** Opening Data supplied block **

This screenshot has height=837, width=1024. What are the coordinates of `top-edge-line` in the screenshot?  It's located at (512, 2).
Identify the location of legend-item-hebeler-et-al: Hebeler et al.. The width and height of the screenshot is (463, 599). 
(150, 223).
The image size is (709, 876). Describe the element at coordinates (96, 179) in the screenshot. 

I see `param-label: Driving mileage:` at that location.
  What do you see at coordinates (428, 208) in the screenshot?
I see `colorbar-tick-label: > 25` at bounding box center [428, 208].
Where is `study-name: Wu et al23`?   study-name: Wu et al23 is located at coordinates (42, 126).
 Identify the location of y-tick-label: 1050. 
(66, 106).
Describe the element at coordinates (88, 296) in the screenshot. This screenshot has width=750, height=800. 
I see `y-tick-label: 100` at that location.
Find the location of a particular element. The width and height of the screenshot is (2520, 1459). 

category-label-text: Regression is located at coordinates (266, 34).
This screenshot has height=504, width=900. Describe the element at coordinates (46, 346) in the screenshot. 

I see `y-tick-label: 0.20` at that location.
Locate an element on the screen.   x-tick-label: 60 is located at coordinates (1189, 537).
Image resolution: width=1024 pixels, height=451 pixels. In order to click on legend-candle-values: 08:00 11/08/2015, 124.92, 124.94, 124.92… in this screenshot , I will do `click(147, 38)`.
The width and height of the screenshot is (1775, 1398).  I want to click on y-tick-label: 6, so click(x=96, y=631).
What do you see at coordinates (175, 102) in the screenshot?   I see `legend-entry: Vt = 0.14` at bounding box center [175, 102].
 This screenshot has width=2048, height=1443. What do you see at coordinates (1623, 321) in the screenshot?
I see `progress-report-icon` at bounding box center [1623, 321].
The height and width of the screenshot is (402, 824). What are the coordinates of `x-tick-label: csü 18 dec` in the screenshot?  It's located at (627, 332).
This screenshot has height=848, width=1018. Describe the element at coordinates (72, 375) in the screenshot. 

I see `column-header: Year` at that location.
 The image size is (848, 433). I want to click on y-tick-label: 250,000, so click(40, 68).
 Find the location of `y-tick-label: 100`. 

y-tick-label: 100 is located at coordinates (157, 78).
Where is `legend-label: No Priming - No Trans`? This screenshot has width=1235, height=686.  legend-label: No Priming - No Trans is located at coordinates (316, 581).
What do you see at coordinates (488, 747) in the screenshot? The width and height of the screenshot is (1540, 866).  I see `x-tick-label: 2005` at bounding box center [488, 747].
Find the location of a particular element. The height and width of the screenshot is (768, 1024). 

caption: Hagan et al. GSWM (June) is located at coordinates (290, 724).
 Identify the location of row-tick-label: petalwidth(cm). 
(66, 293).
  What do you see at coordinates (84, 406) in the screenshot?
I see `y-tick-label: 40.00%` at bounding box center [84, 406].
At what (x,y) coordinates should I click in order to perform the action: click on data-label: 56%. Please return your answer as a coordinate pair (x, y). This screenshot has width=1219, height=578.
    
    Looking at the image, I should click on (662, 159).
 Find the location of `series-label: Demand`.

** Closing Data supplied block **

**Instructions to follow:**
Please lay out as a numbered list the lines that open with the one containing "Locate an element" and close with the one containing "The width and height of the screenshot is (1775, 1398).", leaving out any blank lines.

**Reply to the task:**
1. Locate an element on the screen.   x-tick-label: 60 is located at coordinates (1189, 537).
2. Image resolution: width=1024 pixels, height=451 pixels. In order to click on legend-candle-values: 08:00 11/08/2015, 124.92, 124.94, 124.92… in this screenshot , I will do `click(147, 38)`.
3. The width and height of the screenshot is (1775, 1398).  I want to click on y-tick-label: 6, so click(x=96, y=631).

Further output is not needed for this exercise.